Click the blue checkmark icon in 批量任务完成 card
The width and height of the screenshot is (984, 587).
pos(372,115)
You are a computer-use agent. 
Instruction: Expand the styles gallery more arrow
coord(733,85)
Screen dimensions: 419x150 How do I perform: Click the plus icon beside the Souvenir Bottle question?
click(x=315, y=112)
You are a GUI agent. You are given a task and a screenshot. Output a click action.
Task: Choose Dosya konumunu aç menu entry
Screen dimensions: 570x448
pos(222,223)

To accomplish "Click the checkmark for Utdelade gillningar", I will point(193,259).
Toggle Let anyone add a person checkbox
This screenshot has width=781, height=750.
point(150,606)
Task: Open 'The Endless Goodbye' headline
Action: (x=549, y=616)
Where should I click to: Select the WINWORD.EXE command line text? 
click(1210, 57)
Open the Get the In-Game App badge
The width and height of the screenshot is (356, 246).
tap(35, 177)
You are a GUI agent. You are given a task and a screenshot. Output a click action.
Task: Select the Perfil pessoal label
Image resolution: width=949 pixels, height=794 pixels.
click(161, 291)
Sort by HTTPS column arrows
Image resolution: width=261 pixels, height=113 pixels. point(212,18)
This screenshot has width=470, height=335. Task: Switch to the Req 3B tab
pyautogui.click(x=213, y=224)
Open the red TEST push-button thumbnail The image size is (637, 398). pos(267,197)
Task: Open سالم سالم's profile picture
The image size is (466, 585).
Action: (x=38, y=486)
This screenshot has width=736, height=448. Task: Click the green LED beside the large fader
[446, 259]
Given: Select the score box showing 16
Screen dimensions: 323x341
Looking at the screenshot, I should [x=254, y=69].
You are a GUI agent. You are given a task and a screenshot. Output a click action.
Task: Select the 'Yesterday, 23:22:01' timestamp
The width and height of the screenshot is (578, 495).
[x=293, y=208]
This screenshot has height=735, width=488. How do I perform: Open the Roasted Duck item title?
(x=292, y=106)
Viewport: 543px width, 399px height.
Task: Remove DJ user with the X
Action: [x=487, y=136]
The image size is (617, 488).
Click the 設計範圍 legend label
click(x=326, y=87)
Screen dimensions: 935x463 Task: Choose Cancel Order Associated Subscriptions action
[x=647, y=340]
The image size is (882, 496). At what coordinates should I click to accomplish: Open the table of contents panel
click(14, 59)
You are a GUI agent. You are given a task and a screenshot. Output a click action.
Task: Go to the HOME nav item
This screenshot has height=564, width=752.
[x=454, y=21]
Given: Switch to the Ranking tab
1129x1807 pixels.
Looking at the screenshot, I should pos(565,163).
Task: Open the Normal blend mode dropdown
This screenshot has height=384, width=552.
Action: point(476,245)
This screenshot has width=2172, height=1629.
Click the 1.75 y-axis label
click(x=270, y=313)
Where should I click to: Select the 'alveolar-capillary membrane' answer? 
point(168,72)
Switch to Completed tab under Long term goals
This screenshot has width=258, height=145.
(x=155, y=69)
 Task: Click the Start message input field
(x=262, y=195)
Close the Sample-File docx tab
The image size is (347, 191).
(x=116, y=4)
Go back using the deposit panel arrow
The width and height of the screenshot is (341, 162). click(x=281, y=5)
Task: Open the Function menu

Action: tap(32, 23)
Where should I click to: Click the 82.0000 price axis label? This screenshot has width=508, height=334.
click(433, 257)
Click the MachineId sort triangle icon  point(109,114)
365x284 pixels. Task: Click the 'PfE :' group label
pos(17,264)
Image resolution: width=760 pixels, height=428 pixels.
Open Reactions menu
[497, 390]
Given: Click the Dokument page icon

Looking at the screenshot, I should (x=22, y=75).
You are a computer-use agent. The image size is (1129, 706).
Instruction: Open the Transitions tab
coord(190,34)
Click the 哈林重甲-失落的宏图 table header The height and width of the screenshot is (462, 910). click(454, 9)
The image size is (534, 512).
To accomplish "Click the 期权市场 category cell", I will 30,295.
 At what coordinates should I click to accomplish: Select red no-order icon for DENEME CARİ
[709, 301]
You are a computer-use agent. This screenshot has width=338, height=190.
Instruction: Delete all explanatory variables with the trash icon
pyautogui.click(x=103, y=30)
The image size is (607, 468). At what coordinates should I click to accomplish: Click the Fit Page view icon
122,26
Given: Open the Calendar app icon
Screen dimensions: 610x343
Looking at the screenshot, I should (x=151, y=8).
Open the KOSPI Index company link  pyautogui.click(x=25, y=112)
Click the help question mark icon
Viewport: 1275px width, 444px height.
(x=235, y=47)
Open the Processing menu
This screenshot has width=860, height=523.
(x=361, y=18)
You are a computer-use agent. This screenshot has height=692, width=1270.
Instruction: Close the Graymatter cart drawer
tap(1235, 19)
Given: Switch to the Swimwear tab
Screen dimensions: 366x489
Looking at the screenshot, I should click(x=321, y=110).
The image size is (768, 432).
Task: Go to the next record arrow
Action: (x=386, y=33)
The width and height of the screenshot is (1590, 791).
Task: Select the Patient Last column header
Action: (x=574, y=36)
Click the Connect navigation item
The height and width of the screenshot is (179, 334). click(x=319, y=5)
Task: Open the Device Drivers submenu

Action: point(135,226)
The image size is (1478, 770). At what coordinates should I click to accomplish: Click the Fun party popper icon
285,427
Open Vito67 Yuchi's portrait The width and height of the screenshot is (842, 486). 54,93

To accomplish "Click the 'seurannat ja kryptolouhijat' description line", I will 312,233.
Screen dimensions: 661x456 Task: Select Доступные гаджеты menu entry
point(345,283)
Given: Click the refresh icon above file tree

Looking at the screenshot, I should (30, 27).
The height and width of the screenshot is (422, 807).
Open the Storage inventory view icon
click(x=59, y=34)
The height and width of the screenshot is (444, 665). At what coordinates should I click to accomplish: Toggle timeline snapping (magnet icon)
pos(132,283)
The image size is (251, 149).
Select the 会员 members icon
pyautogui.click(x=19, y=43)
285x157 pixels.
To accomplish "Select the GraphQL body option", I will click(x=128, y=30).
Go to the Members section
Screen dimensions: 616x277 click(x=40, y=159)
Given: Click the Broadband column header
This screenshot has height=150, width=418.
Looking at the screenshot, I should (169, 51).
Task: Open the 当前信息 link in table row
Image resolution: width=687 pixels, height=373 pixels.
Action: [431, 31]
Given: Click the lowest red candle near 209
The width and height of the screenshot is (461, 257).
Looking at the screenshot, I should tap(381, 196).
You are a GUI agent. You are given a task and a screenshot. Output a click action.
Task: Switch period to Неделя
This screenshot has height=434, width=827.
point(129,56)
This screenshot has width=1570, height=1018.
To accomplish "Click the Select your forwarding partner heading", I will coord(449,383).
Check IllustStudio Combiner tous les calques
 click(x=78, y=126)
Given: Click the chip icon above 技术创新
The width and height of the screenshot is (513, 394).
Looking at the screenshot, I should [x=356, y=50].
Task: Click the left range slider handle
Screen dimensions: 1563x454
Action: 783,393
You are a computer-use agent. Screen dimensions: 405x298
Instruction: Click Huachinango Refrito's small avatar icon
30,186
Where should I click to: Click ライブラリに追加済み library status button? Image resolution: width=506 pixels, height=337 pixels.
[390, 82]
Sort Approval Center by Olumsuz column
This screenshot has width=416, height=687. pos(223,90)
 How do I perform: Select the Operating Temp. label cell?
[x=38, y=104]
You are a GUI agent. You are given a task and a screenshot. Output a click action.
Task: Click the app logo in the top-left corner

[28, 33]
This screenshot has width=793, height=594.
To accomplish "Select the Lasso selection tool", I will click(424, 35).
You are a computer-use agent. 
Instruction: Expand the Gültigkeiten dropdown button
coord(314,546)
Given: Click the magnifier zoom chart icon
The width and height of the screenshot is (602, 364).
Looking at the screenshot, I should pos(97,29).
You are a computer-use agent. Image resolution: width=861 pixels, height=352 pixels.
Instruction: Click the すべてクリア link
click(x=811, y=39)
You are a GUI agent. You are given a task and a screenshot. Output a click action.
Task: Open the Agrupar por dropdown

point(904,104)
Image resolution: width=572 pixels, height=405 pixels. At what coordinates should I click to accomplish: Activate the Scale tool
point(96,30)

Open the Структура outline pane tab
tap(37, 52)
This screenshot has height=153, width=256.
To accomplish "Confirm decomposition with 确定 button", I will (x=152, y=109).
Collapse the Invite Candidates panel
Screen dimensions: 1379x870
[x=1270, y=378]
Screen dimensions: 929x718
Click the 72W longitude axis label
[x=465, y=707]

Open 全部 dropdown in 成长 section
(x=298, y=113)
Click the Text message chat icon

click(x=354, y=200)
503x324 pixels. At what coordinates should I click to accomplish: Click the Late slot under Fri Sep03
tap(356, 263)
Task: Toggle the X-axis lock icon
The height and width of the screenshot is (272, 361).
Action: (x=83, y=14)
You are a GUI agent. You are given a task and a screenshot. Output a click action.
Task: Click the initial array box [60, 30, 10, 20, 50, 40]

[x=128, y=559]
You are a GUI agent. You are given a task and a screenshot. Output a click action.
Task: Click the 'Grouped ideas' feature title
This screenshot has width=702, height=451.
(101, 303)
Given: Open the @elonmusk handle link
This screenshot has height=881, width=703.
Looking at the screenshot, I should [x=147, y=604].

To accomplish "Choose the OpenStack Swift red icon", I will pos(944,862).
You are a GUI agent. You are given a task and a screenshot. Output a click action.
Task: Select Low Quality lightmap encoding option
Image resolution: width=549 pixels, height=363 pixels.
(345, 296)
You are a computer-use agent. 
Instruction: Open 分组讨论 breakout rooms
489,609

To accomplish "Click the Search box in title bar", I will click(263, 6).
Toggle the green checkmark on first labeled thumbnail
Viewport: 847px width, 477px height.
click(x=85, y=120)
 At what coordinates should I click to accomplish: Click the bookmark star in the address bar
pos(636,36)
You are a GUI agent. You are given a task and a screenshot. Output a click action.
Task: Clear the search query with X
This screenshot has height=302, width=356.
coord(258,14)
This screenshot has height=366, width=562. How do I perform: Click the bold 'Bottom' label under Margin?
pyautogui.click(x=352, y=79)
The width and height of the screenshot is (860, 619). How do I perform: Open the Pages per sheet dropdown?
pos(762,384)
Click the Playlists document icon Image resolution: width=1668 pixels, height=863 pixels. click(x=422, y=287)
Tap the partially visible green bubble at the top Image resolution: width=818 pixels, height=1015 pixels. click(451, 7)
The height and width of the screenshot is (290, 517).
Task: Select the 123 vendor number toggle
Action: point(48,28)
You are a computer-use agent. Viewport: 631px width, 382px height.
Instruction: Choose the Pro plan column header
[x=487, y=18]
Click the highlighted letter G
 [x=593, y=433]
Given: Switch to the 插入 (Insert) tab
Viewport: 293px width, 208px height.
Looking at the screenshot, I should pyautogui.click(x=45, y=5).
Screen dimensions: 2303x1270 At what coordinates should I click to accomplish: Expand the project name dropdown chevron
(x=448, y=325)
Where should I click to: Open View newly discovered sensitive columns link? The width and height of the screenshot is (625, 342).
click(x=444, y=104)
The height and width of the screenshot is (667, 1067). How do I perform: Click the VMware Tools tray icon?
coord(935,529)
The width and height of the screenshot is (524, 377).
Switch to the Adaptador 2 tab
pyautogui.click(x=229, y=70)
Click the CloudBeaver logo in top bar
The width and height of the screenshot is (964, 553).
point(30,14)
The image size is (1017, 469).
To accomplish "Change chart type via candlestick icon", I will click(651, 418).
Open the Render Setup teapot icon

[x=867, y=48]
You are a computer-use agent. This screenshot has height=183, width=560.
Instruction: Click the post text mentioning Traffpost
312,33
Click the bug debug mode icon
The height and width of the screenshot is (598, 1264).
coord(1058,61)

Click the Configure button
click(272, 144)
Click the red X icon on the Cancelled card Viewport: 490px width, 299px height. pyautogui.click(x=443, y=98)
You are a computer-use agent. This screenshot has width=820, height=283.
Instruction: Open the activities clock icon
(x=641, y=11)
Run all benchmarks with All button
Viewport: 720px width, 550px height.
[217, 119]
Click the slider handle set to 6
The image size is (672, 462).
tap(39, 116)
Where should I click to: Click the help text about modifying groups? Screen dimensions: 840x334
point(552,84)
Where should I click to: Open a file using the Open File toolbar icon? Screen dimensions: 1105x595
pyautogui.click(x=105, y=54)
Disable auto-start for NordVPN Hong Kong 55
----
#### AIM OF THE EXERCISE:
Nothing but a number is required: the number of lines in the material holding the string "card".

#### ANSWER BELOW:
2